# Dataset cleaning script

Does few steps:

1. Imports the CSV
2. Removes the regions from dataset
3. Moves format to long format, as we can easily drop missing (N/A) rows
4. Get's the features to include into training
5. Then creates dataset ready for training (with the dependent variable as index and independent variables as features)

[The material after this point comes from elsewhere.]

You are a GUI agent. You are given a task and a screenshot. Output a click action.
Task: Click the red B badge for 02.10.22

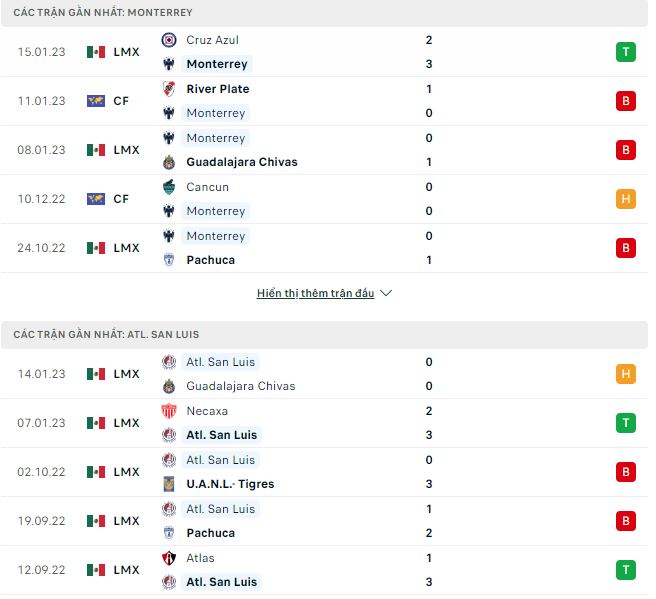point(625,472)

# 1 Import CSV (exported from Excel to CSV)

In [None]:
import pandas as pd
import statsmodels.api as sm
import matplotlib.pyplot as plt

file_path = "WDIEXCEL.csv"

# Load the data from the CSV file
data = pd.read_csv(file_path)

# 2 Remove regions (and unused years from dataset)

In [None]:
countries_to_keep = [
  "AFG", "ALB", "DZA", "AND", "AGO", "ATG", "ARG", "ARM", "AUS", "AUT", "AZE", "BHS",
  "BHR", "BGD", "BRB", "BLR", "BEL", "BLZ", "BEN", "BTN", "BOL", "BIH", "BWA", "BRA",
  "BRN", "BGR", "BFA", "BDI", "CPV", "KHM", "CMR", "CAN", "CAF", "TCD", "CHL", "CHN",
  "COL", "COM", "COG", "COD", "CRI", "CIV", "HRV", "CUB", "CYP", "CZE", "DNK", "DJI",
  "DMA", "DOM", "ECU", "EGY", "SLV", "GNQ", "ERI", "EST", "SWZ", "ETH", "FJI", "FIN",
  "FRA", "GAB", "GMB", "GEO", "DEU", "GHA", "GRC", "GRD", "GTM", "GIN", "GNB", "GUY",
  "HTI", "HND", "HUN", "ISL", "IND", "IDN", "IRN", "IRQ", "IRL", "ISR", "ITA", "JAM",
  "JPN", "JOR", "KAZ", "KEN", "KIR", "PRK", "KOR", "KWT", "KGZ", "LAO", "LVA", "LBN",
  "LSO", "LBR", "LBY", "LIE", "LTU", "LUX", "MDG", "MWI", "MYS", "MDV", "MLI", "MLT",
  "MHL", "MRT", "MUS", "MEX", "FSM", "MDA", "MCO", "MNG", "MNE", "MAR", "MOZ", "MMR",
  "NAM", "NRU", "NPL", "NLD", "NZL", "NIC", "NER", "NGA", "MKD", "NOR", "OMN", "PAK",
  "PLW", "PAN", "PNG", "PRY", "PER", "PHL", "POL", "PRT", "QAT", "ROU", "RUS", "RWA",
  "KNA", "LCA", "VCT", "WSM", "SMR", "STP", "SAU", "SEN", "SRB", "SYC", "SLE", "SGP",
  "SVK", "SVN", "SLB", "SOM", "ZAF", "SSD", "ESP", "LKA", "SDN", "SUR", "SWE", "CHE",
  "SYR", "TJK", "TZA", "THA", "TLS", "TGO", "TON", "TTO", "TUN", "TUR", "TKM", "TUV",
  "UGA", "UKR", "ARE", "GBR", "USA", "URY", "UZB", "VUT", "VAT", "VEN", "VNM", "YEM",
  "ZMB", "ZWE"

]

# Generate year strings for the columns to drop (1960 untill 2000)
years = [str(year) for year in range(1960, 2001)]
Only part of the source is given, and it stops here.